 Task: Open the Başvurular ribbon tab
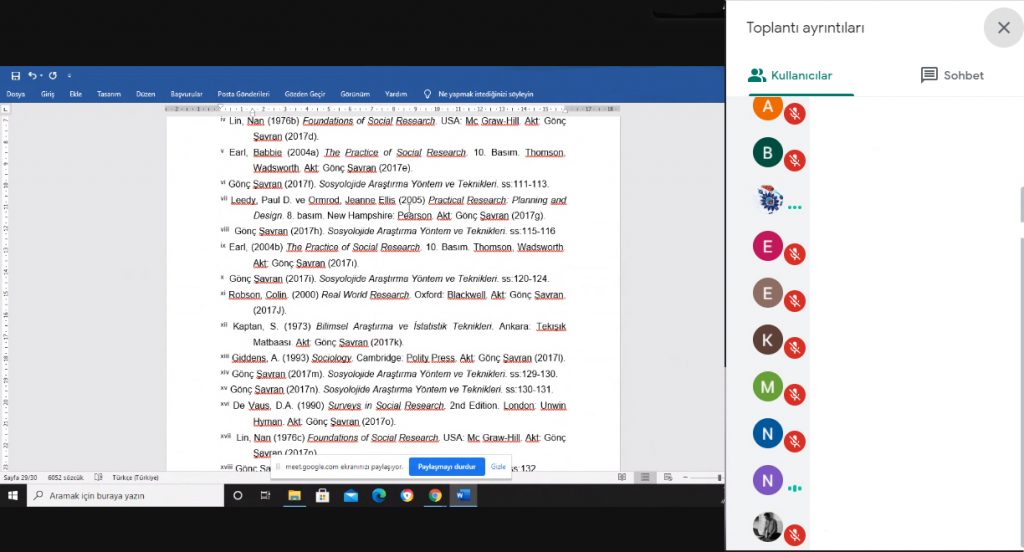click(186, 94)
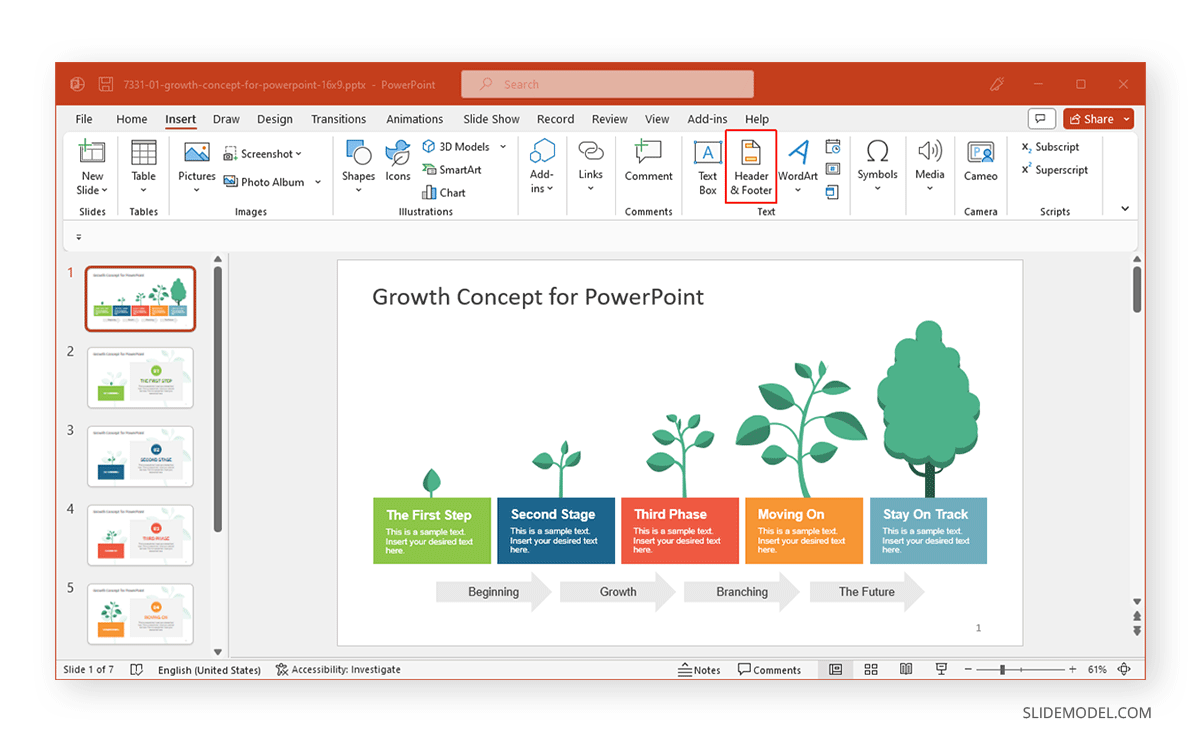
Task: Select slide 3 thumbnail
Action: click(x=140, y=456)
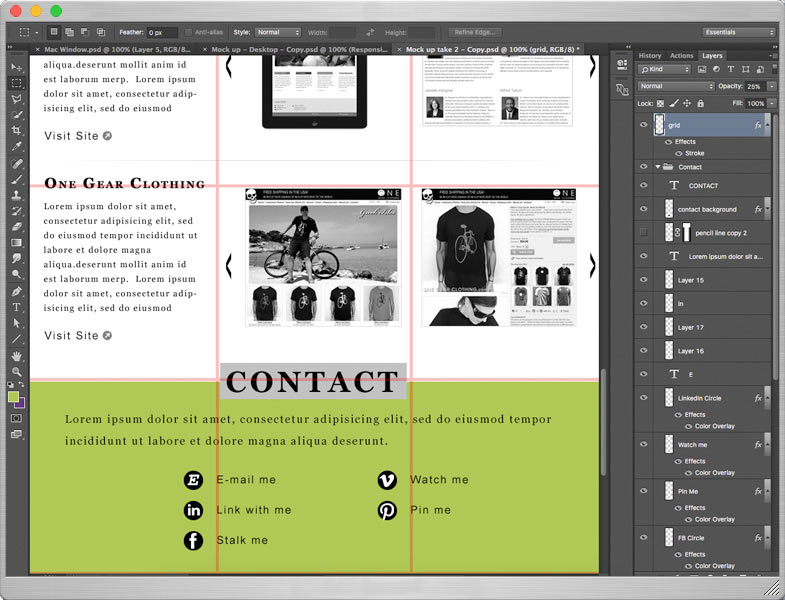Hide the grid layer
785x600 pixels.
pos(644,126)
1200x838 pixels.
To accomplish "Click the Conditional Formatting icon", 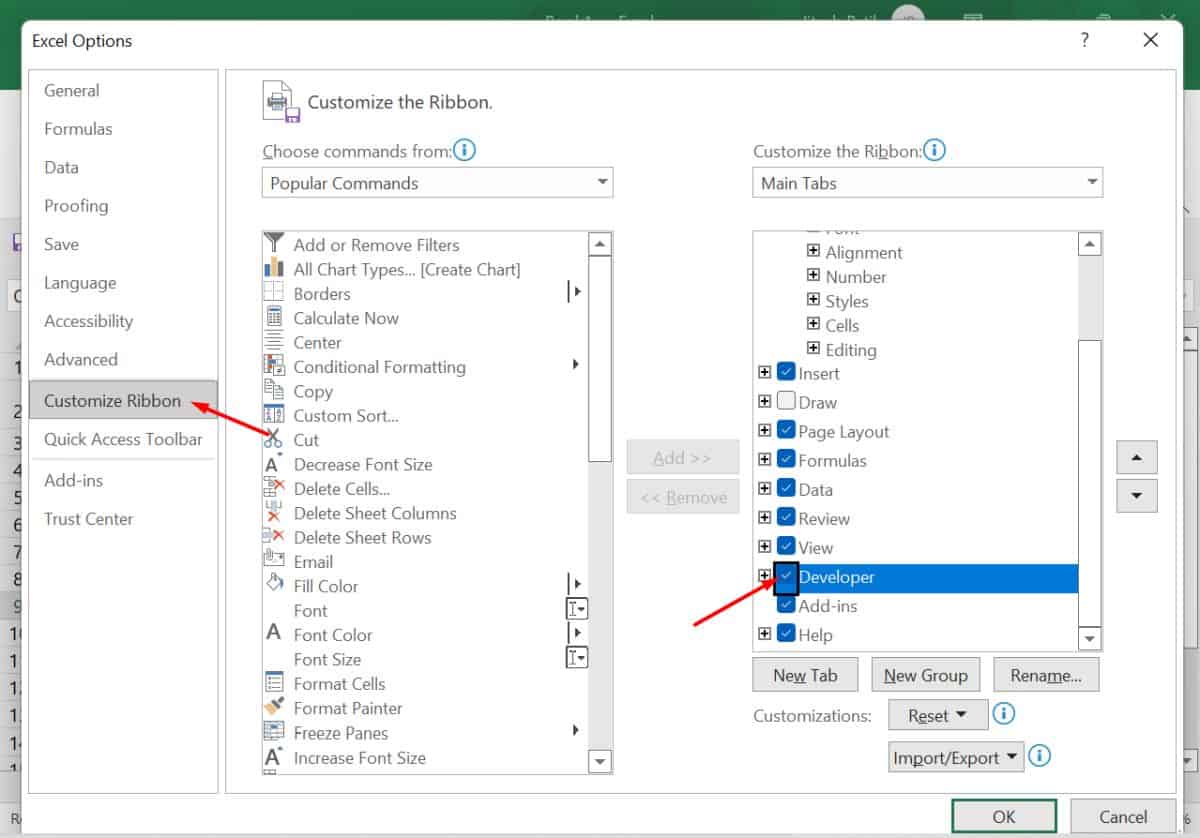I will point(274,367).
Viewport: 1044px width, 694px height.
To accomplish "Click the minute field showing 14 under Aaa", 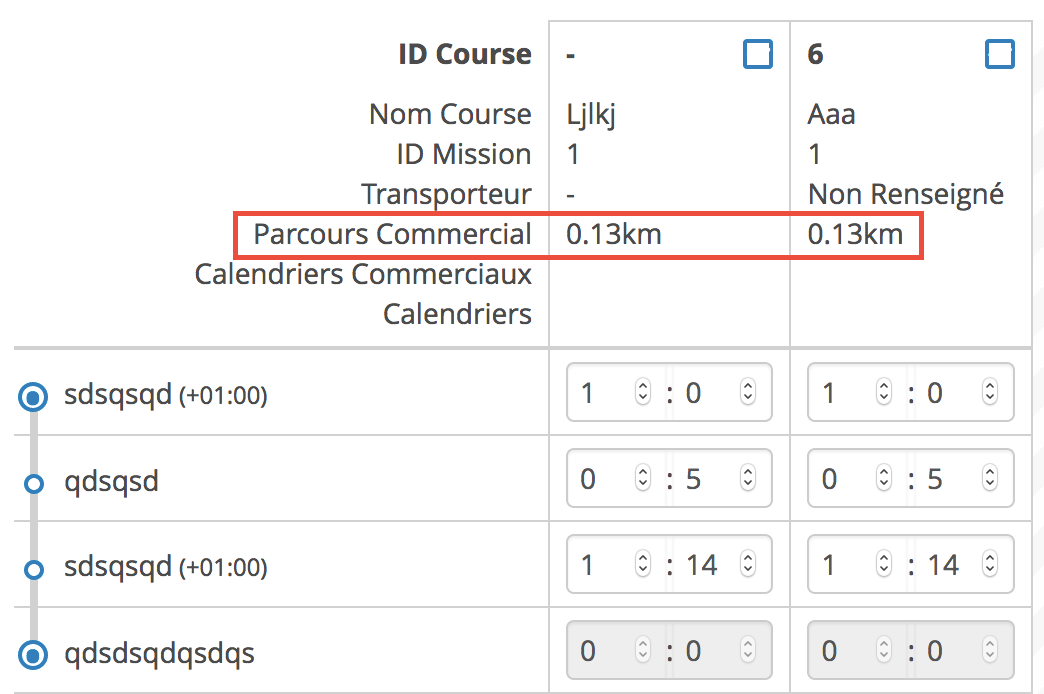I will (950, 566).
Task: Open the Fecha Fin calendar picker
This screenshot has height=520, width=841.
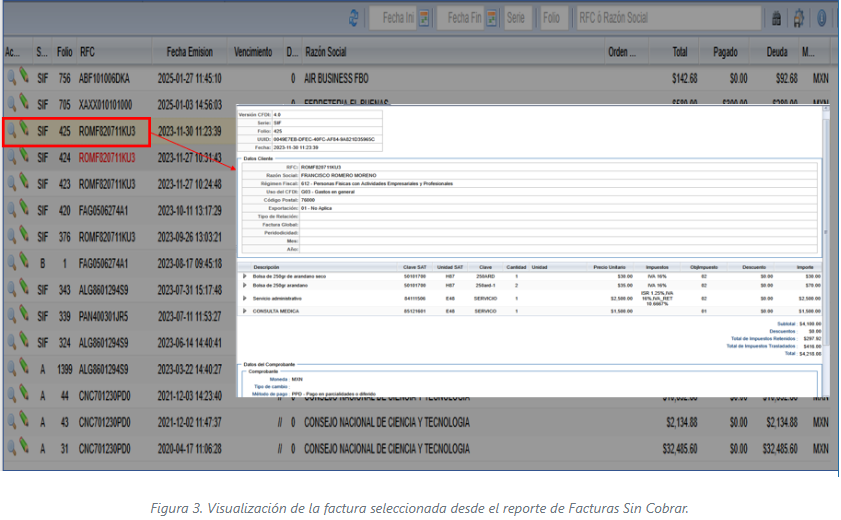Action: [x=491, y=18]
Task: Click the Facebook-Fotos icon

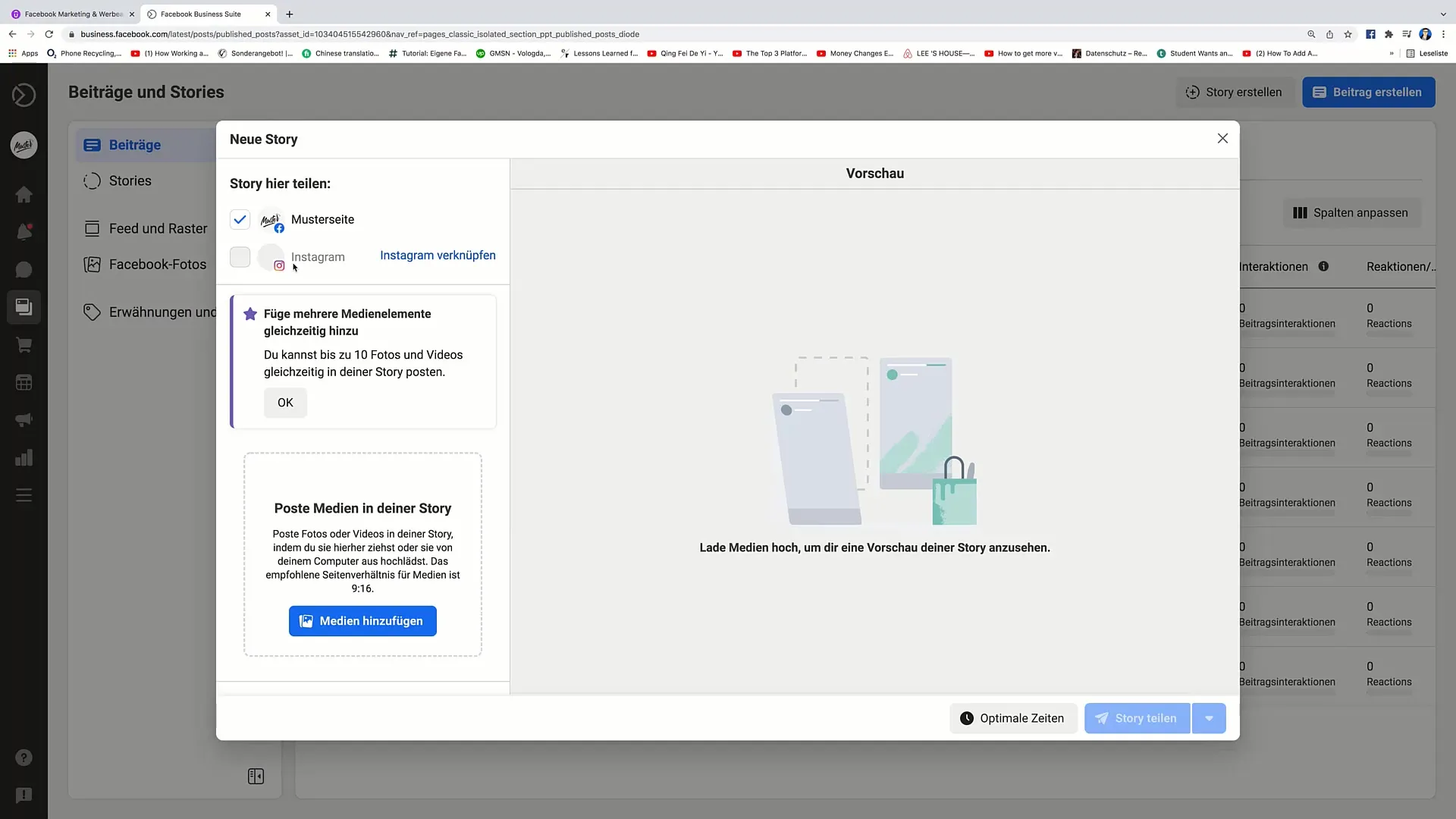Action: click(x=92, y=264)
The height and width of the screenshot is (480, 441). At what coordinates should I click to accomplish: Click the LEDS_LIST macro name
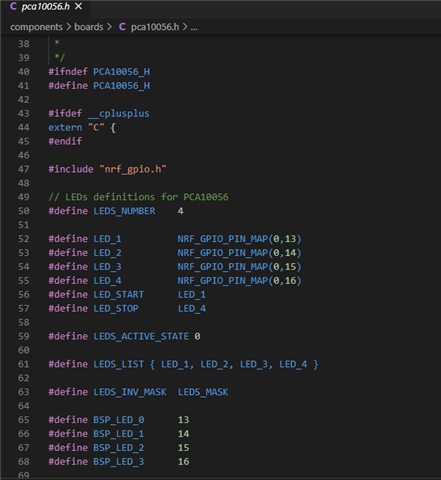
--------------------------------------------------
§ WHAT YOU SHOULD DO: What you write must match, line for line, the records from the line containing "Task: Click the Facebook-Fotos icon" through the last line, with every picture left out.

§ ANSWER FOR THE TASK:
Task: Click the Facebook-Fotos icon

Action: click(x=92, y=264)
The height and width of the screenshot is (480, 441). At what coordinates should I click to accomplish: Click the LEDS_LIST macro name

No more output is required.